Comment 32 boger 2015-03-31 15:29:40 UTC
I have a prototype working for #2.  I am assuming #1 would not be accepted.

This fix consists of building a library called libnetgo.a which consists of the net files that would be built if the netgo tag was used.  This new library was installed into the same directory as libgo.a.

Once this library has been built and installed in the correct location, I was able to get this to work by explicitly linking in this lib:

go build -gccgoflags '-static -lnetgo' lookup.go

I will attach a patch after some more testing.
Comment 33 boger 2015-03-31 18:27:54 UTC
Created attachment 35195 [details]
"Fallback" netgo solution for gccgo

This patch updates the libgo Makefile to build and install the library libnetgo.a into the same install directory as libgo.a.  When libnetgo.a is available then the user can link it into their statically linked program and get the same result as when using the netgo fallback mechanism that is available with golang as mentioned in this bugzilla.

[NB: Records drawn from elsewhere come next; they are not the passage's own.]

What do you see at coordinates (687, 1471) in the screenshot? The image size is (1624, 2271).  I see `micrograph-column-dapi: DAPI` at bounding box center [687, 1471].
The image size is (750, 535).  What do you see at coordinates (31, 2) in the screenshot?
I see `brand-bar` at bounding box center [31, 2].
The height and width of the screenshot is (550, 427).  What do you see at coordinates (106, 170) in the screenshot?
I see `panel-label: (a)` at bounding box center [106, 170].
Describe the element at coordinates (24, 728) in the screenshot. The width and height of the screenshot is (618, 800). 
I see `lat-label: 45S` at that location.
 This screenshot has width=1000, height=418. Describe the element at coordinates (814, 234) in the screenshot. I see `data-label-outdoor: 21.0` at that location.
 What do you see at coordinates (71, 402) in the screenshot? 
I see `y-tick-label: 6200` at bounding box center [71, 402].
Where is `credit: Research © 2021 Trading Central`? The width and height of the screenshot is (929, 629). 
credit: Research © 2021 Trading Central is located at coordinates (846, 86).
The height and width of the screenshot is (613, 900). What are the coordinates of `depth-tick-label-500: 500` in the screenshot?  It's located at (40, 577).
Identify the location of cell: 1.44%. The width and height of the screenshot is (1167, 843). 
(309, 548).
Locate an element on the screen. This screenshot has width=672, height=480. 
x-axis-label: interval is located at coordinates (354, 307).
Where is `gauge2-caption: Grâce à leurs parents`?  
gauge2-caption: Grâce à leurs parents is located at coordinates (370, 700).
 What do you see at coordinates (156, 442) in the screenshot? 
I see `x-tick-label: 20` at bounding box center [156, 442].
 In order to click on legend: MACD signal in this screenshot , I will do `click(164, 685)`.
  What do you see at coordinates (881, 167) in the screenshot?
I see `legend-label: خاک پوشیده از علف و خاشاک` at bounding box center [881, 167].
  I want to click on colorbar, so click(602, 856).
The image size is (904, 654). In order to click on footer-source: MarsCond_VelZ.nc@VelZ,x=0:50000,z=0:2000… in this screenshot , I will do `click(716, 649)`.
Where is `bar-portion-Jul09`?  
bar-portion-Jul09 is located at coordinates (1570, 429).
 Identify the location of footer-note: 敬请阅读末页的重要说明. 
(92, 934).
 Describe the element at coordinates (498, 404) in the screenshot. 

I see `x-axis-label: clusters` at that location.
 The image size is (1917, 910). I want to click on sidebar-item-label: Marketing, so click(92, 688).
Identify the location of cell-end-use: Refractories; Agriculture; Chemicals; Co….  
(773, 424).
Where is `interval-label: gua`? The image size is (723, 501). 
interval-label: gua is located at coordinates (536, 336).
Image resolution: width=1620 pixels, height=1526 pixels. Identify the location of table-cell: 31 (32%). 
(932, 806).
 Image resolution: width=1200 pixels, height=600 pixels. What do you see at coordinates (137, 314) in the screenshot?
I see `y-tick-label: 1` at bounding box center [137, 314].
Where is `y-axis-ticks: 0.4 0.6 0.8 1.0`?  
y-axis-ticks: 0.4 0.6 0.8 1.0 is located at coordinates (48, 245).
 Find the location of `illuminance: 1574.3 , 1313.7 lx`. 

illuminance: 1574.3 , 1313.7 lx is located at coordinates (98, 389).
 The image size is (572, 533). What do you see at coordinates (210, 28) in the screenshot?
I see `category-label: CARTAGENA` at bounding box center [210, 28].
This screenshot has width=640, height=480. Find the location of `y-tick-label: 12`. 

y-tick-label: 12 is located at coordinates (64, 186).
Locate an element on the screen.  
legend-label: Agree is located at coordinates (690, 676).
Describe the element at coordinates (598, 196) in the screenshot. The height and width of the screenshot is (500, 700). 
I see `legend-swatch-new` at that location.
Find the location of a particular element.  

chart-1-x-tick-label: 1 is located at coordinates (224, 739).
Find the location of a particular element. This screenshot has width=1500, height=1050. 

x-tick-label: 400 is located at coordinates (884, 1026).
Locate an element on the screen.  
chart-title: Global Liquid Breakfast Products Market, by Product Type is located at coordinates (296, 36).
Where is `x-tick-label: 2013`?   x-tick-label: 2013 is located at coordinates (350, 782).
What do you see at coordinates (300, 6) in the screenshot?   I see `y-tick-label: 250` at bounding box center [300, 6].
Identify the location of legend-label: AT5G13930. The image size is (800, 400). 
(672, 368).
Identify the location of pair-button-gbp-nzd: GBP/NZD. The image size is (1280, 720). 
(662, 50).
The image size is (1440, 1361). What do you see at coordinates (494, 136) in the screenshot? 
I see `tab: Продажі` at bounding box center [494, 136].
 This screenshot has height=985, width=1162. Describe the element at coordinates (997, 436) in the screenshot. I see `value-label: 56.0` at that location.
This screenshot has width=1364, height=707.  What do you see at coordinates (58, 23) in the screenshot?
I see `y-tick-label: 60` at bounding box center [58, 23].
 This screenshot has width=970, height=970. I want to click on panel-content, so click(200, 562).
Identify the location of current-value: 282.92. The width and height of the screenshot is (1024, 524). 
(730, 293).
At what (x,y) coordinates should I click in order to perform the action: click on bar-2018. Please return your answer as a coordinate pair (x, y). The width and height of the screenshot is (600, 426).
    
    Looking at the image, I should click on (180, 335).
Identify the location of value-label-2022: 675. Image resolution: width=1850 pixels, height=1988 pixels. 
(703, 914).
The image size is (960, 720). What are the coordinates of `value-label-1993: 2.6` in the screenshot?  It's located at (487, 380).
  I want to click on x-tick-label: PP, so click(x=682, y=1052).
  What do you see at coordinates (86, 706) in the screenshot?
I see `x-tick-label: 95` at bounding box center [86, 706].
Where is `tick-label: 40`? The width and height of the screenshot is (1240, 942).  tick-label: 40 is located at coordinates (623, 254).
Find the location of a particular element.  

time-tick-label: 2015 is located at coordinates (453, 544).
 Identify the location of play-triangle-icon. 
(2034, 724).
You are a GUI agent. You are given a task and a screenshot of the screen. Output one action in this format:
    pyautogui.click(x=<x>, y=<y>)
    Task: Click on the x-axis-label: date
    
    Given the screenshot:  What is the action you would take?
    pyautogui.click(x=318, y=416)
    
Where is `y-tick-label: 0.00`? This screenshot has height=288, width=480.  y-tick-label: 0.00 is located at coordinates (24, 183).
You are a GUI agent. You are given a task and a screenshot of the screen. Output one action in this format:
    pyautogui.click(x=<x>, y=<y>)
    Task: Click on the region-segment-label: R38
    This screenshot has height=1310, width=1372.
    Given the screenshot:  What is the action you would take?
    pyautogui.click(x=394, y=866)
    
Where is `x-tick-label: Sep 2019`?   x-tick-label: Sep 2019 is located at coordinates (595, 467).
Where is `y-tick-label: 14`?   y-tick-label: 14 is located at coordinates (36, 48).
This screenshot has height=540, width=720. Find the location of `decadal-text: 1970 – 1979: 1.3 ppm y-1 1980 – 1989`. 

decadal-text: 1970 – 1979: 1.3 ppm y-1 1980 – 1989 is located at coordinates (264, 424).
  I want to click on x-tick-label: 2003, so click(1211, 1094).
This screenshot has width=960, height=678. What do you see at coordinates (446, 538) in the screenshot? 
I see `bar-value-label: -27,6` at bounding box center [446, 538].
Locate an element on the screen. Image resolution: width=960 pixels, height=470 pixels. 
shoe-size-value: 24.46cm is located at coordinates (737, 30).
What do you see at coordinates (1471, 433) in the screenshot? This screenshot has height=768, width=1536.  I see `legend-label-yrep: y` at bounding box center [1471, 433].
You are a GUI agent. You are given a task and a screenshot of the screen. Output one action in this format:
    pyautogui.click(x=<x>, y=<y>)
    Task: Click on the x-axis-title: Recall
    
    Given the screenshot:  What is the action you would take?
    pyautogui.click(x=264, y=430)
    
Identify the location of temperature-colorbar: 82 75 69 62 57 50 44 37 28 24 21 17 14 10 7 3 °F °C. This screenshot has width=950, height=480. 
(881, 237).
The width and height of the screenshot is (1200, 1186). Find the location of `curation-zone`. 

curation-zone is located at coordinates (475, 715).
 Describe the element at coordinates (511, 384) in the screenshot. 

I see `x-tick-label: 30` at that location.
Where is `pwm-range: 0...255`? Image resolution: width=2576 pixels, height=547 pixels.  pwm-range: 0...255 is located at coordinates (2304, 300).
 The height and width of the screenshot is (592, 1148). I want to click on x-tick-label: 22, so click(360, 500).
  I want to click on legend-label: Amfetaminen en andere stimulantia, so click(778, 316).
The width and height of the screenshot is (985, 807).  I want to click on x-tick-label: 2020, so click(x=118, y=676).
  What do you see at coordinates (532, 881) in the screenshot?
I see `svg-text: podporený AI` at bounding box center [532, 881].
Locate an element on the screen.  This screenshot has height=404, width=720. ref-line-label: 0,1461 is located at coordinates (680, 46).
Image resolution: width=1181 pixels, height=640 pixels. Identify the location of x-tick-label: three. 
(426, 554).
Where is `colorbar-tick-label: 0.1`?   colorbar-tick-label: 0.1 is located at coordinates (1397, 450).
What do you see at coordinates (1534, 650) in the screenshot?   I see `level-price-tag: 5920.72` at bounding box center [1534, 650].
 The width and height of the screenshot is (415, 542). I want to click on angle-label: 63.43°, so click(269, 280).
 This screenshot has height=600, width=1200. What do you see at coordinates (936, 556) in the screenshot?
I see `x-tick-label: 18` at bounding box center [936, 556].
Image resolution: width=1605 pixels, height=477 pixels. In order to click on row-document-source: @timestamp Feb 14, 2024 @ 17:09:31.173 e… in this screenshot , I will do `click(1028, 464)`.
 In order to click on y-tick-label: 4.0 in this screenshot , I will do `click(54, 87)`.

Once libnetgo.a is built and installed then a statically linked program can link this into their program as follows:

go build -gccgoflags '-static -lnetgo' lookup.go
Comment 34 boger 2015-04-01 14:10:54 UTC
Created a codereview:  https://codereview.appspot.com/217620043
Comment 35 ian@gcc.gnu.org 2015-04-07 18:09:59 UTC
Author: ian
Date: Tue Apr  7 18:09:28 2015
New Revision: 221906

URL: https://gcc.gnu.org/viewcvs?rev=221906&root=gcc&view=rev
Log:
	PR go/63731
libgo: Build and install libnetgo.a

libnetgo.a provides the net
package built with the netgo
tag enabled.  This provides the
netgo fallback solution for gccgo.
This lib must be explicitly linked
in using the -gccgoflags, so is
not included by default.

Modified:
    trunk/libgo/Makefile.am
    trunk/libgo/Makefile.in
Comment 36 Ian Lance Taylor 2015-04-07 18:10:48 UTC
Lynn added a new facility.  Some notes on docs:

As far as documentation, I tried to find some documentation on build tags in general and netgo specifically because it seems like this should be documented there, but did not find much.  Here are some ideas:
- add something to the 'go help build' output about the use of the netgo tag in general and how it would be used to work around the static linking  warning/problem against libnss and the workarounds for gc and gccgo
- if there is something somewhere else that describes the netgo tag and when to use it, then add something about how to achieve the same effect in gccgo
- seems like it would be good to have documentation describing the differences in using gccgo vs. gc and this would be included in that, however that is a bigger work item and would require more thought on what to include in such a document.
Comment 37 boger 2015-04-08 14:41:11 UTC
Created attachment 35260 [details]
libgo/go/go/build/doc.go documentation update

Adding comments about the use of the netgo tag and the equivalent method for use with gccgo.
Comment 38 Ian Lance Taylor 2016-02-10 21:28:56 UTC
This seems to be fixed, and the core problem has become less important now that the net package prefers to use the Go DNS library when possible.